It used to be that "master" was the word for a man who was in authority or in control, and "mistress" was the word for a woman in such a position. I presume that "mistress" came to be used for a woman that a married man was having an affair with on the idea that she is controlling and ruling him through her seductive powers. This usage has come to overshadow the literal meaning of the word, so that today if you use the word "mistress" in the old sense people will almost inevitably think of the sexual connotation. Like, today if you say, "Fred is the master of the soccer team", people would understand you to mean that he is a coach or star player or whatever who exercises a high degree of control.

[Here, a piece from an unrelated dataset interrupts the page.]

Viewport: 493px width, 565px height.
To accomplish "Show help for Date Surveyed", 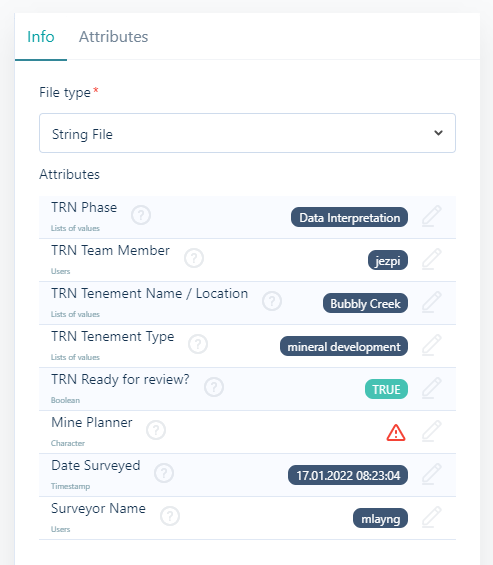I will 164,473.
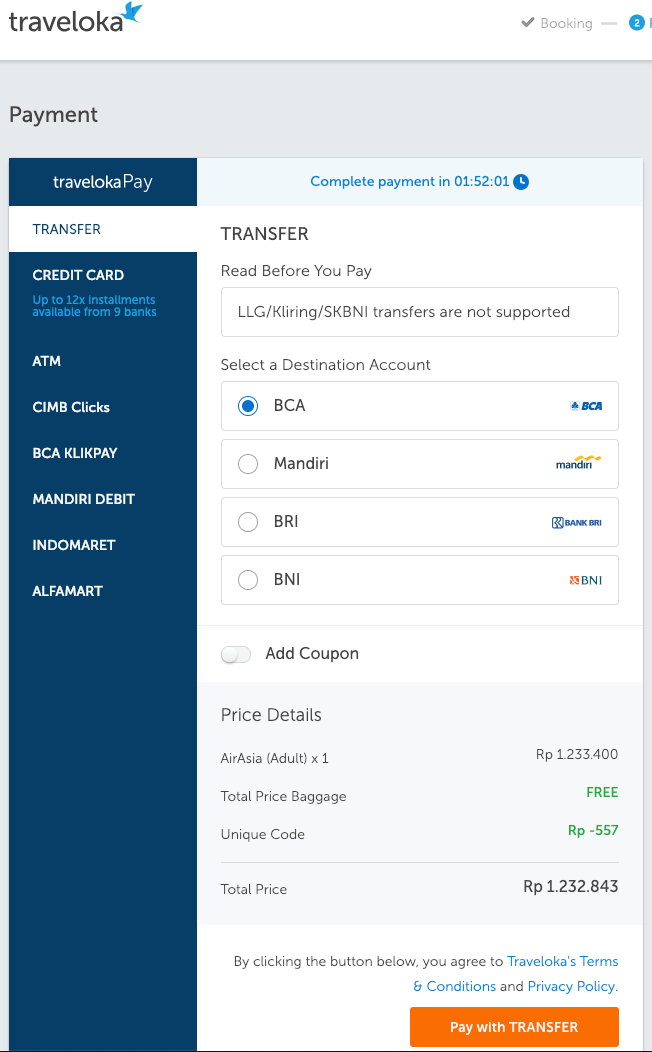The width and height of the screenshot is (652, 1052).
Task: Switch to the CREDIT CARD payment method
Action: 78,275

But if you say, "Sally is the mistress of the soccer team", people would think you meant that she was having an affair with every man on the team.
I once read a post on a web site in which the woman who ran it said she didn't like being called by the masculine term "web master", but when she called herself the "web mistress" the guys in her organization had way too much fun with the term.

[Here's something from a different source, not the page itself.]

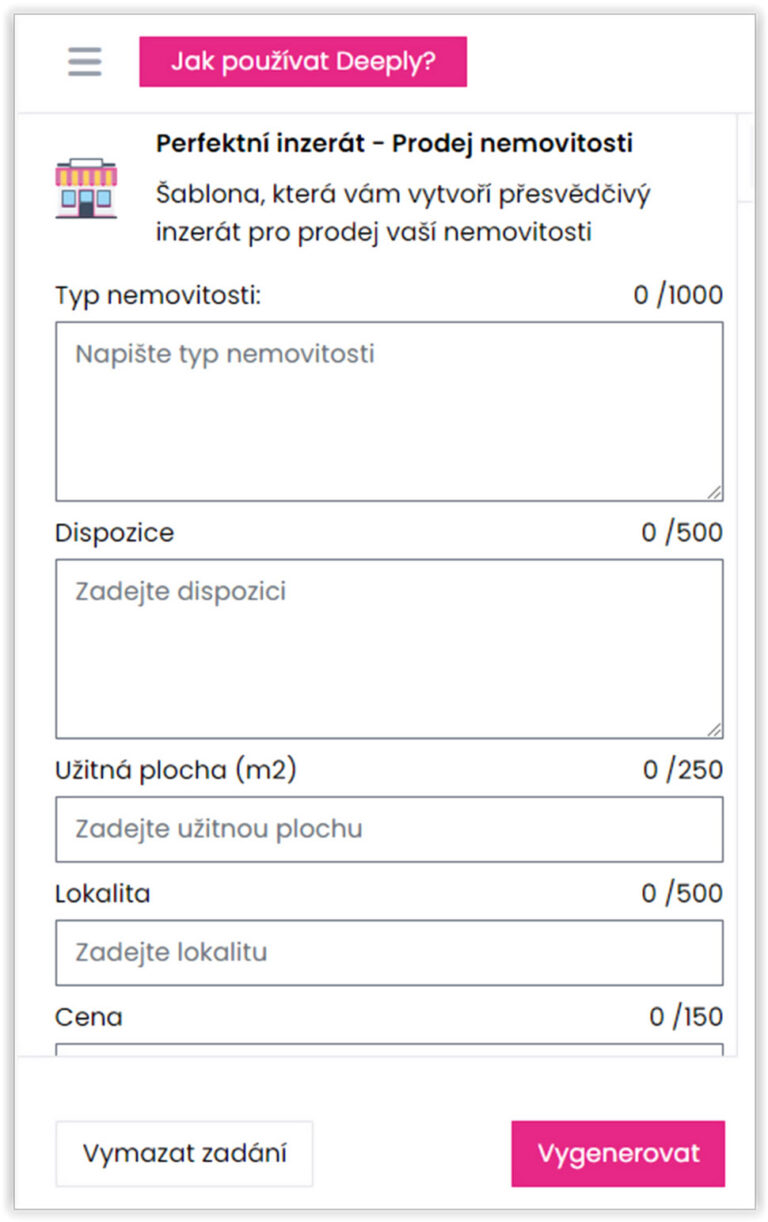Click the 'Užitná plocha' input field
This screenshot has height=1222, width=768.
pos(389,829)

In common use, the male equivalent of "mistress" is "lover" or "boyfriend". Those aren't exact equivalents, though. "Mistress" is usually used for the unmarried girlfriend of a married man who is supporting her financially. "Lover" could apply to either sex with no implication whether either is married to someone else. "Boyfriend" indicates a romantic relationship that may or may not involve illicit sex, again without any implication of the marital status of either party.
I can't help but add: I once heard a comedian comment that he stumbled across the word "nymphomaniac" in a dictionary, and it defined it as "a female who is completely obsessed with sex". So, he said, he wondered if there was an equivalent term for a male who is completely obsessed with sex. He did a little research and he found that there is. The word is "man".